Japan has limited domestic energy resources that have met less than 9% of the country's total primary energy use since 2012, compared with about 20% before the removal of nuclear power following the Fukushima plant accident. It is the third largest oil consumer and net importer in the world behind the United States and China. Furthermore, it ranks as the world's largest importer of liquefied natural gas (LNG) and second-largest importer of coal behind China.
In light of the country's lack of sufficient domestic hydrocarbon resources, Japanese energy companies have actively pursued participation in upstream oil and natural gas projects overseas, providing engineering, construction, financial, and project management services for energy projects around the world. Japan is one of the major exporters of energy-sector capital equipment and has a strong energy research and development (R&D) program supported by the government. This program pursues energy efficiency measures domestically to increase the country's energy security and to reduce carbon dioxide (CO2) emissions.
In March 2011, a 9.0 magnitude earthquake struck off the coast of Sendai, Japan, triggering a large tsunami and serious nuclear damage at the Fukushima-Daiichi reactors. The damage to Japan's energy infrastructure resulted in an immediate shutdown of about 10 gigawatts (GW) of nuclear electric generating capacity. The plants that were not immediately damaged were gradually shut down as a result of scheduled maintenance and lack of government approvals to return to operation. Two nuclear reactors, Kansai Electric's Ohi reactors 3 and 4, were restarted in July 2012 and represented the only source of nuclear power in the country for more than a year. However, these two reactors were shut down again in September 2013, suspending all of Japan's nuclear power generation for a second time in more than 40 years.
Nuclear generation in Japan represented about 27% of the power generation prior to the 2011 earthquake and was one of the country's least expensive sources of electric power. Japan replaced the significant loss of nuclear power with generation from imported natural gas, low-sulphur crude oil, fuel oil, and coal. This substitution of more expensive fossil fuels led to higher electricity prices for consumers, higher government debt levels, and revenue losses for electric utilities.

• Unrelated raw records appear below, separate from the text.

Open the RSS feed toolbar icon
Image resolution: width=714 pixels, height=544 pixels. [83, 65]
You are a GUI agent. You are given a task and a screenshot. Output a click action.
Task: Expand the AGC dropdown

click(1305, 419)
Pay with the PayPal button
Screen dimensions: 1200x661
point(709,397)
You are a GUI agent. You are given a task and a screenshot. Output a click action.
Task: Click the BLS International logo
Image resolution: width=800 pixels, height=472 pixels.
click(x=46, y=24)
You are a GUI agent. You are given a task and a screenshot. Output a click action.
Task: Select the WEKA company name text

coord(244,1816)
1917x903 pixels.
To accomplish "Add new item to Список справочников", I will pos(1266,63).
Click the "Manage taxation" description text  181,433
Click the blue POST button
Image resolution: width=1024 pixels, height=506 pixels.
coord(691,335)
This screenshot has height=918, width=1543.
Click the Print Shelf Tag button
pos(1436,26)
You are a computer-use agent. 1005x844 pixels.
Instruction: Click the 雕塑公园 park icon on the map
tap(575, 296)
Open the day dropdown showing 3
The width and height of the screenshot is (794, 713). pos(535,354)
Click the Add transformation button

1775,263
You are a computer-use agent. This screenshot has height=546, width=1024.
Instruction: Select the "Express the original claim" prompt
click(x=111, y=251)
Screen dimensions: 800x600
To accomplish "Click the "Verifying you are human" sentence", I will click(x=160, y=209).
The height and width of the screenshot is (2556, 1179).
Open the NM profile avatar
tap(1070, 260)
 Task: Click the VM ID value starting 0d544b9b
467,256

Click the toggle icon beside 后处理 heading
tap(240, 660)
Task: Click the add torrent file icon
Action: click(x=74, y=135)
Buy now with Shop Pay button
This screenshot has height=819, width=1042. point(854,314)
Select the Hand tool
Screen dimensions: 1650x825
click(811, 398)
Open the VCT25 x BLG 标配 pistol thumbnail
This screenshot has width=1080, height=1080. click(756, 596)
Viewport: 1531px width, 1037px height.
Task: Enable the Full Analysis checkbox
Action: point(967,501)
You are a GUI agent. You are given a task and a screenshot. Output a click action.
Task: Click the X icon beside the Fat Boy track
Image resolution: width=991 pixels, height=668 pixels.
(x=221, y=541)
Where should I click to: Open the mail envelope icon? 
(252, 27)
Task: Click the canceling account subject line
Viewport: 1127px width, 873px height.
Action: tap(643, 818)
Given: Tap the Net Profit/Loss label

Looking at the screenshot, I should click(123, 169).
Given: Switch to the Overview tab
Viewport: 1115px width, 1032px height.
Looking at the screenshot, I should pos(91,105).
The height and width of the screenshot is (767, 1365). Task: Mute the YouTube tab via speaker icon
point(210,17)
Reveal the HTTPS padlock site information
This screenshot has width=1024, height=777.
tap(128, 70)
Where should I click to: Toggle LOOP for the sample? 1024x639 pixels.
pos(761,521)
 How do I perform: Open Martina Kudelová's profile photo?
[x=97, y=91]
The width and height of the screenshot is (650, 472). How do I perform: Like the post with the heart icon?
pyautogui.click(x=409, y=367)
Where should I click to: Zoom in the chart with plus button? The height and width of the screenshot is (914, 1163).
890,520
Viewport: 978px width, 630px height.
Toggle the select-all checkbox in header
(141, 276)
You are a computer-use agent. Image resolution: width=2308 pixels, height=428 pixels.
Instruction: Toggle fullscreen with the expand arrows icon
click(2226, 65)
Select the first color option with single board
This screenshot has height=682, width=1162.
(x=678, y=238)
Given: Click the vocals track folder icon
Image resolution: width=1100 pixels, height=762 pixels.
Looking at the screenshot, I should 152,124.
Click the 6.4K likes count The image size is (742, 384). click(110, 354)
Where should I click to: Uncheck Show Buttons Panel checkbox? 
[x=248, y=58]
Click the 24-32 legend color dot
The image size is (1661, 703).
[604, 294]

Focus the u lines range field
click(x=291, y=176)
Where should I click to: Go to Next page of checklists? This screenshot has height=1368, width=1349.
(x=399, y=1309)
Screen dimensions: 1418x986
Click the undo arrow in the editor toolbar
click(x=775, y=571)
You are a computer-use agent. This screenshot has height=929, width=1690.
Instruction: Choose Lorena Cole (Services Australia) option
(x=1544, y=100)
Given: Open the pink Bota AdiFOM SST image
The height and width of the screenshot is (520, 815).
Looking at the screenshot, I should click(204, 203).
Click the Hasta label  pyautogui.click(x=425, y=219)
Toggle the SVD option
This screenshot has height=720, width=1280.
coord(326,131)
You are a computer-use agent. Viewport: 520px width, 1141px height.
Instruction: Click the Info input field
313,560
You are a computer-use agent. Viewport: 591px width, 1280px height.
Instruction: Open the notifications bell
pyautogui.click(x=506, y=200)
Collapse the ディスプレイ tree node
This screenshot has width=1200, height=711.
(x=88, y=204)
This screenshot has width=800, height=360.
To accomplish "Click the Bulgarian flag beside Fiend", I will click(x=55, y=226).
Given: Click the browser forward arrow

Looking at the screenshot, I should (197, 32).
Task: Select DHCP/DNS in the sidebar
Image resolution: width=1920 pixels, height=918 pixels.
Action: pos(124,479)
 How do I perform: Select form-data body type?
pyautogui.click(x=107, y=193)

Japan imports virtually all its fossil fuels, whereas very little fuel is needed for nuclear energy generation. Japan spent about US$270 billion, or around 58% more, for fossil fuel imports in the three years following the Fukushima accident. Despite some strength in export markets, the yen's depreciation and soaring natural gas and oil import costs from a greater reliance on fossil fuels and sustained high international oil prices through the first half of 2014 continued to deepen Japan's recent trade deficit. The trade balance reversed from a 30-year trade surplus, which was $65 billion in 2010 to a deficit that reached US$112 billion in 2013. The recent drop in oil prices in the latter part of 2014 is likely to ease the trade deficit and provide some relief to Japanese utilities.
Japan's current government intends to resume using nuclear energy as a baseload power source with necessary safety measures. The government believes that the use of nuclear energy is necessary to help reduce current energy supply strains and high-energy prices faced by Japan's industries and end users. The government's new energy policy issued in 2014 emphasises energy security, economic efficiency, and emissions reduction. Key goals and plans to balance the country's fuel portfolio include strengthening the share of renewable and alternative energy sources, diversifying away from oil to reduce dependency in the transportation sector, and developing the most advanced generation technologies using fossil fuels. These efforts occur in the context of the government's goal to reverse two decades of economic stagnation in Japan and to provide economic revitalisation through public infrastructure spending, monetary easing, labour market reform, and business investment.